The space has a “wow factor,” said Vaughan, who was hired three months ago.

Venue 252 already has hosted a range of events, including the 480-person Relief Nursery auction in April. It is home most Sunday mornings to Eastside Faith Center — recently renamed ­Eastside@The Venue, which Wright calls “a great tenant.”

And it opened its doors Saturday to hundreds of people attending GanjaCon 2015, a marijuana convention.

“We’re expecting 1,000-1,200 people on Saturday (Oct. 24),” Vaughan said before the event.

Marijuana is “legal now,” she noted. “It’s just like any other trade show.”

On its Facebook page, GanjaCon 2015 promoted free samples to attendees while supplies last.

Vaughan said the event was to be alcohol-free and attendees would not be allowed to consume marijuana on-site.

Wright said the biggest challenge he faced with the Venue 252 project was finding the right manager.

“You need to find someone in Eugene with a lot of event planning experience,” he said. “It took a number of attempts.”

Vaughan has experience managing events at large venues in Portland and has worked for a range of nonprofit groups, including United Way of Lane County.
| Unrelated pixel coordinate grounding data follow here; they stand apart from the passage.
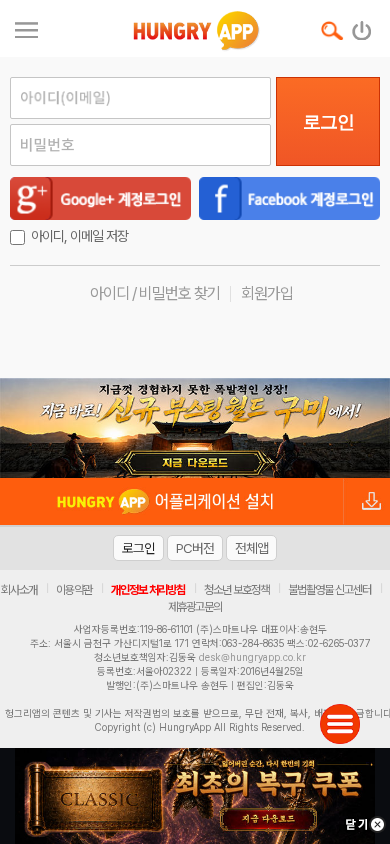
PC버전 (195, 548)
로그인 (328, 122)
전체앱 (251, 548)
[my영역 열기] (26, 27)
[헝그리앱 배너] (195, 428)
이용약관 (74, 590)
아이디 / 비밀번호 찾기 (155, 293)
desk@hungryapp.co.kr (252, 657)
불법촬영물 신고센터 (329, 590)
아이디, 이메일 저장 (79, 236)
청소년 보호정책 (236, 590)
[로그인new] (362, 26)
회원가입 (267, 293)
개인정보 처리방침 (148, 590)
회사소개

Wright has a reputation as an innovator, who transformed his family’s Price Chopper grocery chain into Market of Choice, a premiere brand.

Market of Choice now includes nine stores and with two more under development. It employs 1,000 people, and will add 200 more when the store in Bend opens, which is expected in May.

That raises the question of whether Wright envisions a different use for the Whiteaker property years from now, but he declined to speculate.

“The location of the real estate and the opportunity to acquire it with the surface parking was very attractive,” Wright said.

“We didn’t buy it just for the real estate; we bought it for an events center … and hopefully we’ll make a go of it,” he said.